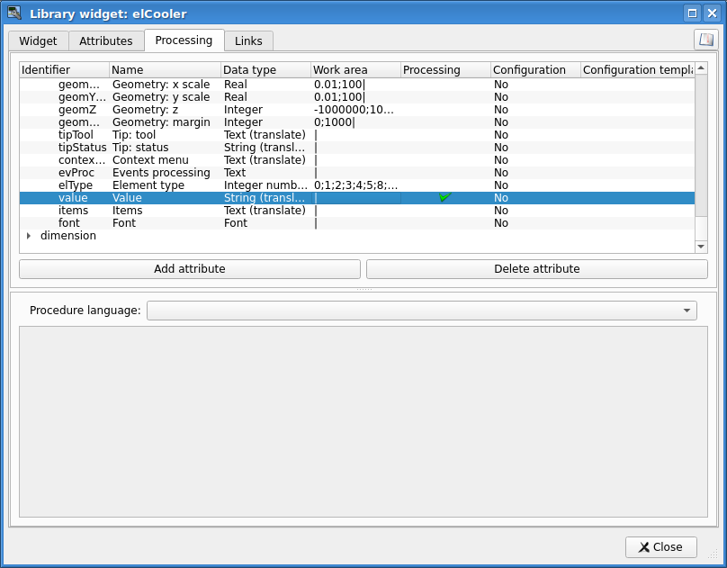Select the font attribute row

(x=69, y=223)
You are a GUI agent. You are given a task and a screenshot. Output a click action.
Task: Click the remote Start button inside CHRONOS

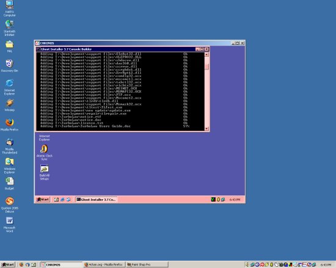[x=43, y=199]
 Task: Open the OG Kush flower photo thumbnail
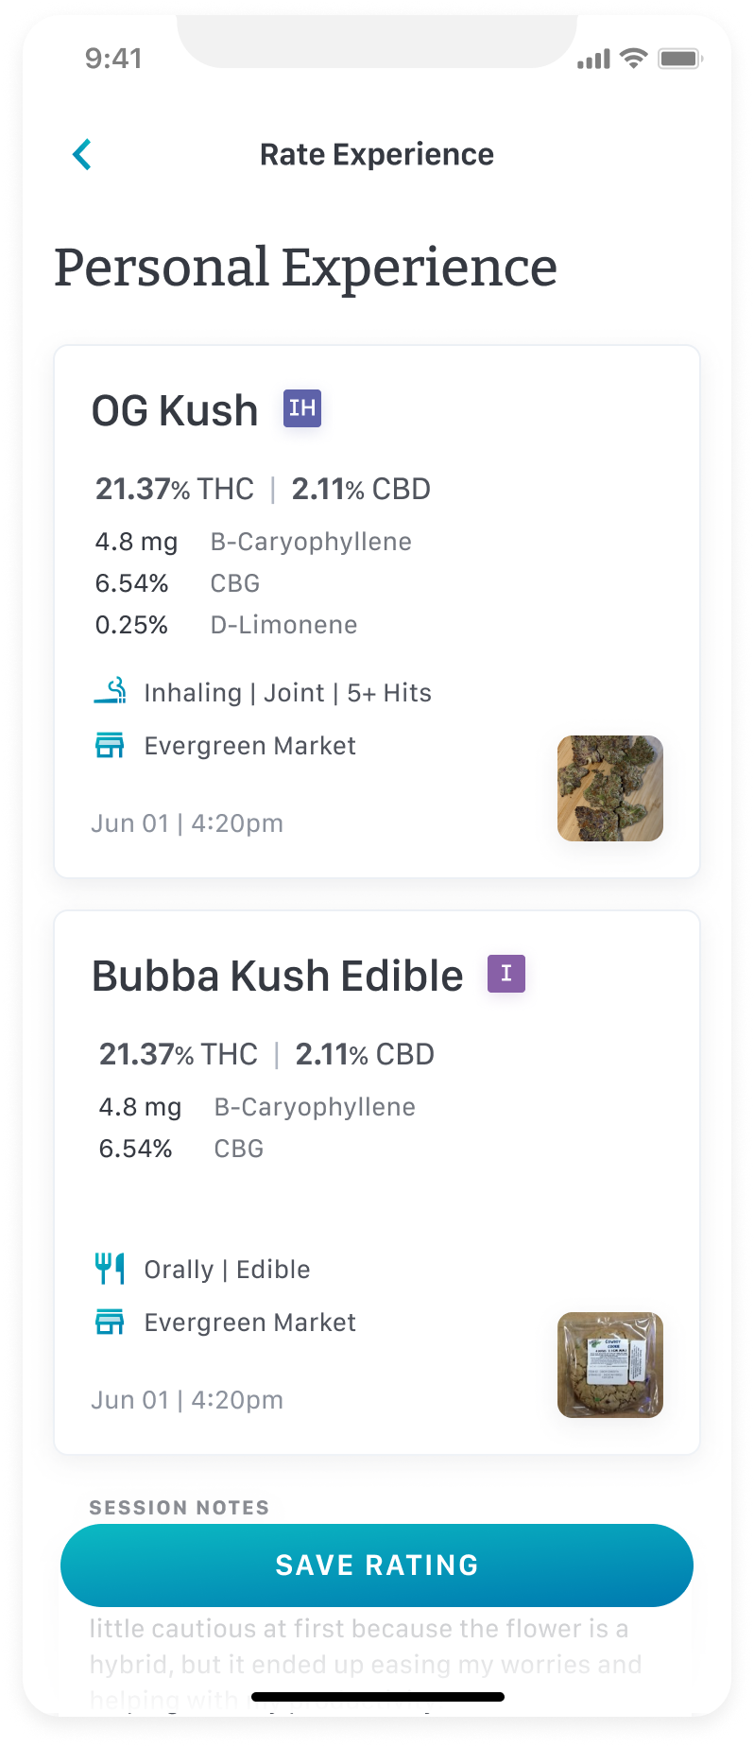tap(610, 788)
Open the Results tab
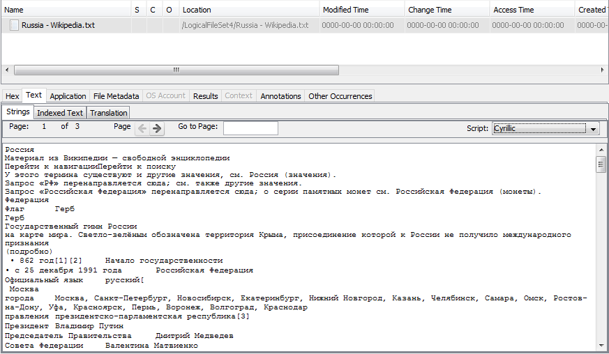609x354 pixels. click(x=205, y=96)
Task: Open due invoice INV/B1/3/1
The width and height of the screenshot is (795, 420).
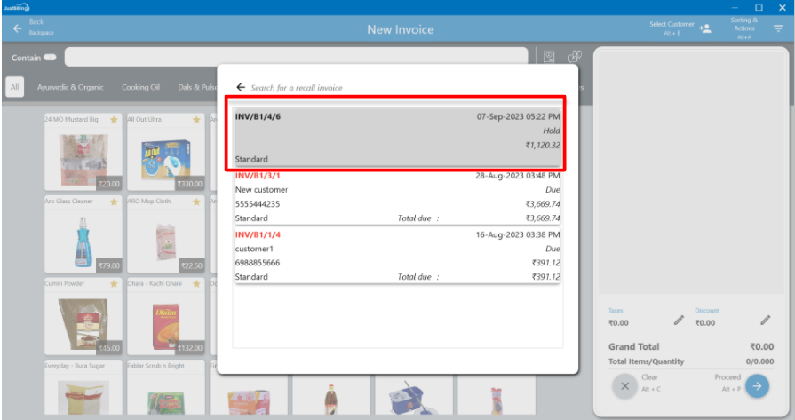Action: pyautogui.click(x=397, y=196)
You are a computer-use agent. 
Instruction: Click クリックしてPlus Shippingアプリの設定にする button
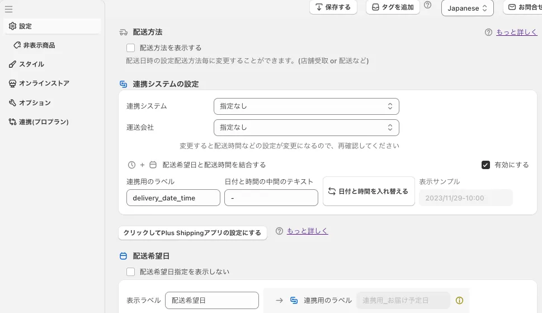click(192, 233)
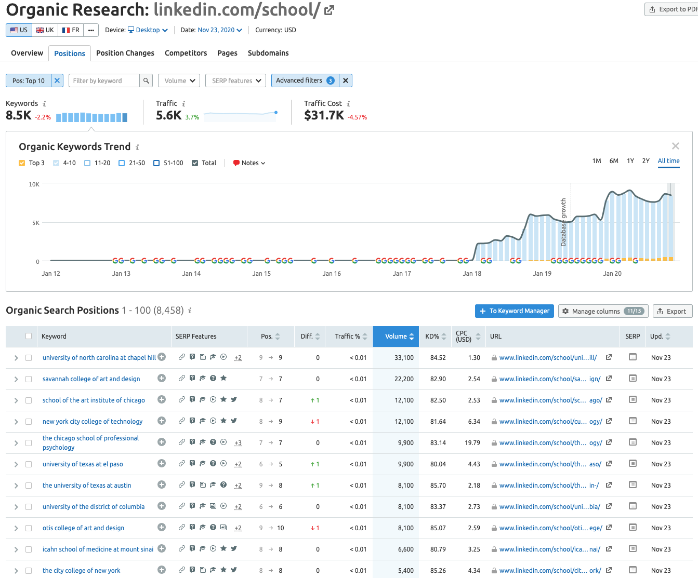
Task: Click the To Keyword Manager button
Action: [x=514, y=311]
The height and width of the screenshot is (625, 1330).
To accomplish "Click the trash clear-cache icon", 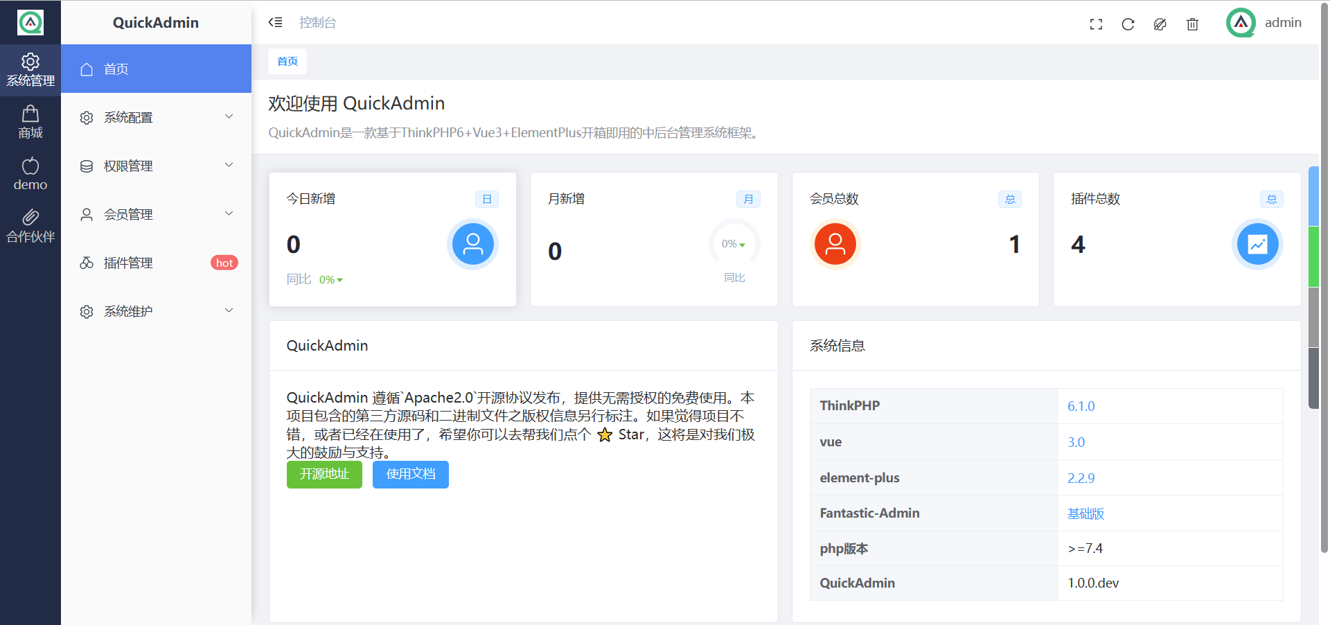I will coord(1192,24).
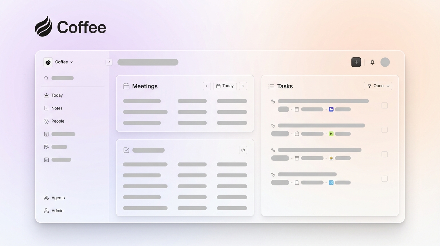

- Your goal
Find the string "agent" in the entries above. Copy each line where it occurs.

- Expected output
You are a GUI agent. You are given a task and a screenshot. Output a click action.
You are a computer-use agent. 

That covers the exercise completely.